Gimy boya
Gimy boya

Reputation: 477

What problems are associated with automating ESLint with the `--fix` flag?

Is it good practice to automate ESLint with the --fix flag, or will that create problems in the long run?

For example, I'm using npm and in the "prestart" script. This means ESLint runs each time I run npm start and fixes any fixable errors in my code. What issues can this cause?

Upvotes: 5

Views: 1340

Answers (1)

Nick Bartlett
Nick Bartlett

Reputation: 4975

The only real problem this could cause is that the code that ends up running on npm start may not be the same code that you've written. You'd have ESLint making changes to your code right before you start your application, which could lead (potentially) to unexpected behavior. This depends on how your project is set up and how your application is deployed.

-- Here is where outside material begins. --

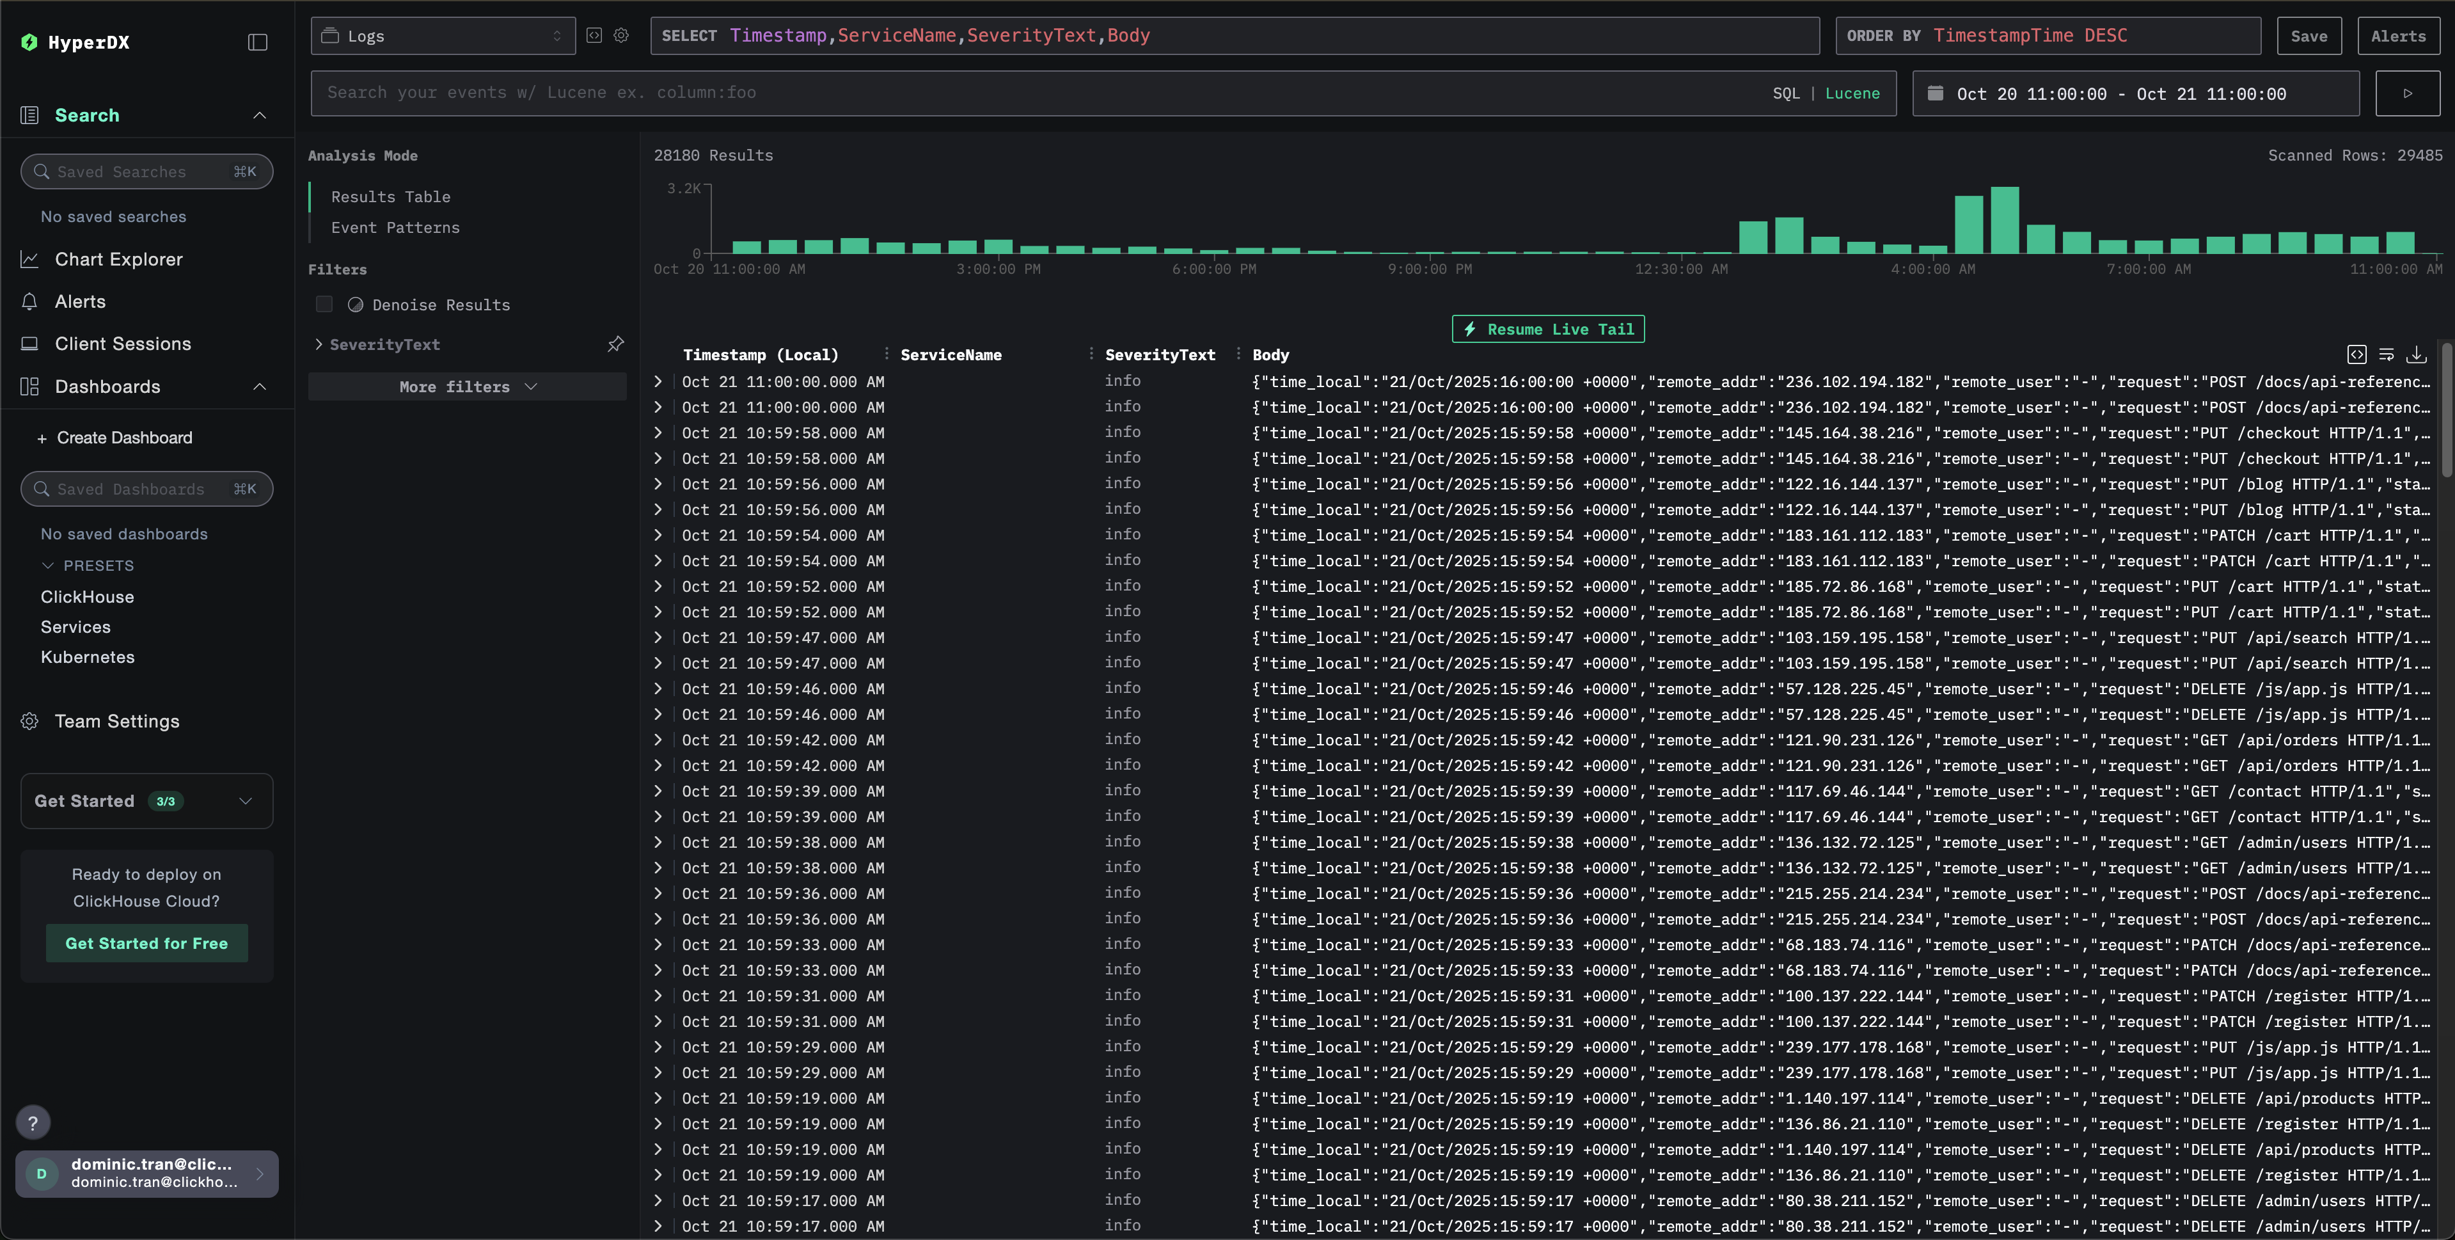Collapse the sidebar with panel icon

pos(257,42)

In the list of ESLint rules the ones that can be autofixed have the wrench next to them; it can change more than just spacing and semicolons. While ESLint (when running with --fix) tries hard not to break your code functionally, any time you're manipulating your code in the time between writing it and running it you are putting yourself at risk of changing the behavior of your codebase. ESLint tries to ensure that they won't autofix your code in a way which will break/change the behavior of anything, but bugs/accidents can occur which may change your code enough to make it behave differently. As an aside, here's an interesting conversation on autofix and how it might change.

If you're running ESLint as part of your npm test suite and not deploying your application unless your lint rules are passing, it's not as much of an issue (since this won't happen on your deployed app, only locally really; you're keeping your app from deploying if it finds code not matching your style guide).

Otherwise, --fix can be useful in allowing people to code how they want to while maintaining a consistent style and avoiding "problematic patterns" in the codebase semi-automatically. While it doesn't fix every rule, it can make development somewhat smoother for teams. If desired, you could even run this autofixing in a git pre-commit hook so that you're sure the code being committed is the fixed version.